The way people shop and sell has been revolutionized by digital technology, the use of credit and debit cards and contactless payments, and this rapid growth in digital payments has also led some to question whether cash has become obsolete.
While our government should welcome innovative technologies and ensure the economy is fit for the future, caution must be exercised when it comes to businesses rejecting cash as legal tender for three primary reasons.
Cash is still king
Billions of transactions are conducted in our economy daily, and over half of all transactions of $10 or fewer and one-third of purchases under $25 are still conducted in cash. According to a 2018 Federal Reserve report, cash is used for 30.3 percent of payments; debit cards represent 26.2 percent, and credit cards constitute 21 percent of payments.
The Fed data counters current thinking on trends in online shopping and the use of credit and debit cards. According to the Fed, while online shopping continues to grow, 77 percent of payments were made in-person. For these in-person payments, cash accounted for 39 percent of the volume.
The Department of Treasury has laid out an eminently sensible set of criteria that should guide any reasoned examination of our money system. This government policy strongly considers individual preference and government cost avoidance in determining our mix of cash and coin. With respect to public preference — the data is clear. Cash remains the most frequently used payment method by American consumers.
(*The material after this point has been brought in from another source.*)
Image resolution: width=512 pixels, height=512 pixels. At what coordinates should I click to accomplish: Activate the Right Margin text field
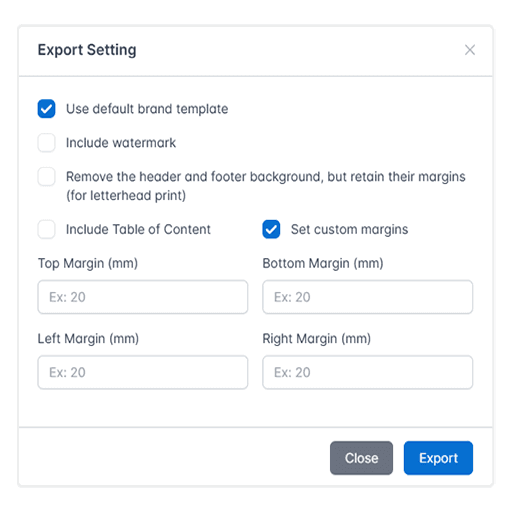coord(367,372)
Move to cashless payment disproportionately hurts the poor
U.S. government studies show that people with relatively low incomes (particularly the young, elderly, and minorities) use cash more frequently than individuals with higher incomes. Opponents of cash-free stores argue they introduce a troubling poverty and racial “tax.” How?
Many Americans do not have charge cards and checking accounts. According to the Federal Deposit Insurance Corp., the government entity that regulates banks, about 25 percent of U.S. households are either “unbanked” or “under-banked,” typically those with low incomes who lack the minimum balance to open checking and savings accounts.
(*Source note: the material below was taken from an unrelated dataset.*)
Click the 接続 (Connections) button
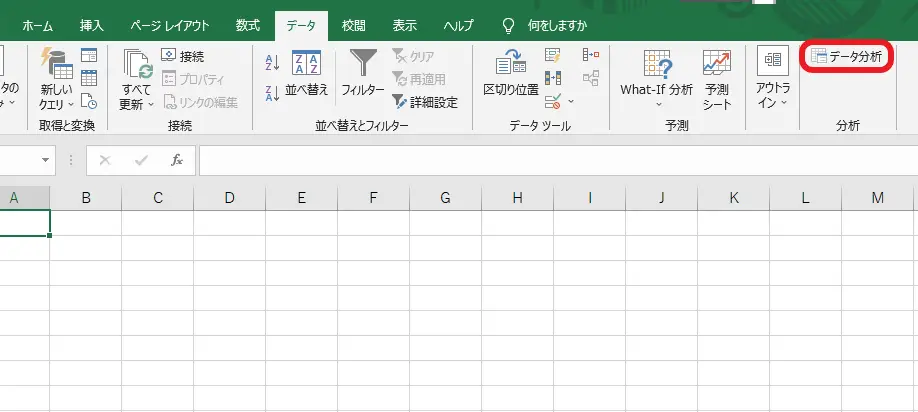This screenshot has height=412, width=918. [183, 56]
Many of lower-income and under-banked Americans are subjected to higher interest rates on credit card purchases. Indeed, those who support legislation in many U.S. cities allowing customers to still use cash argue the cash-free movement is rooted in historic barriers to credit and banking services for certain non-white consumers.
A move to cashless retailers will increase unequal access to products and services
Restaurants and retailers are increasingly rejecting cash and accepting only electronic payment for goods and services. At least one forecast projects this trend could lead to as many as half of all restaurants and stores going cashless in the next 10-15 years.
Due to their disproportionate use of cash for payments, cash exclusion limits the places where the poor or communities of color can access goods and services. These poor urban neighborhoods often have access to fewer banks as it is. Supporters of legislation to ban cashless stores in New York, Philadelphia and other cities say cashless stores encourage financial “Jim Crow“ effects by restricting the places where people of color can shop, eat and receive basic services.
Who is really behind the cash ban? Amazon Go and Sweetgreen initiated cash-free business to save time and money and to increase efficiencies, but recently they announced plans to accept cash because cash-free had the unintended consequence of excluding those who prefer to pay or can only pay with cash. The strongest cash-free push over the years, however, has come from banks and card companies. Interested parties such as Visa and Mastercard have suggested that cash will hardly be missed.
Apart from the convenience of electronic commerce, consumers are constantly bombarded with ads promoting charge and debit cards. Not long ago, we were presented with commercials showing the frightening image of a bustling lunch establishment coming to a screeching halt when a consumer tries to pay with cash. The VISA tagline: “Money shouldn’t slow you down.”
It is important to step back and examine the motives behind this effort. The card companies and banks that benefit from high interest rates on card balances and high interchange fees to process transactions are spending millions to accelerate this move to plastic. While more Americans are using electronic commerce more frequently, there are consequences associated with this influence on consumer payment choice.
The Federal Reserve’s most recent household debit and credit data reports card balances now stand at $870 billion. Many financial experts recommend consumers experiencing credit card debt should stop using their cards and convert to paying for purchases using only cash.
The important point is that there remains a major need for cash, especially in economically underserved and under-banked communities. State and local governments are wise to proceed with caution when considering policies bearing upon the ability to use cash.
Discrimination against cash-paying consumers falls disproportionately on those least able to afford it — the poor and the elderly — because they make more small cash purchases. Contrary to advertising campaigns, the use of cash does not slow you down, but rather provides consumers with the choices necessary to robust economic participation.
Mark Weller is executive director of Americans for Common Cents, a pro-penny advocacy group.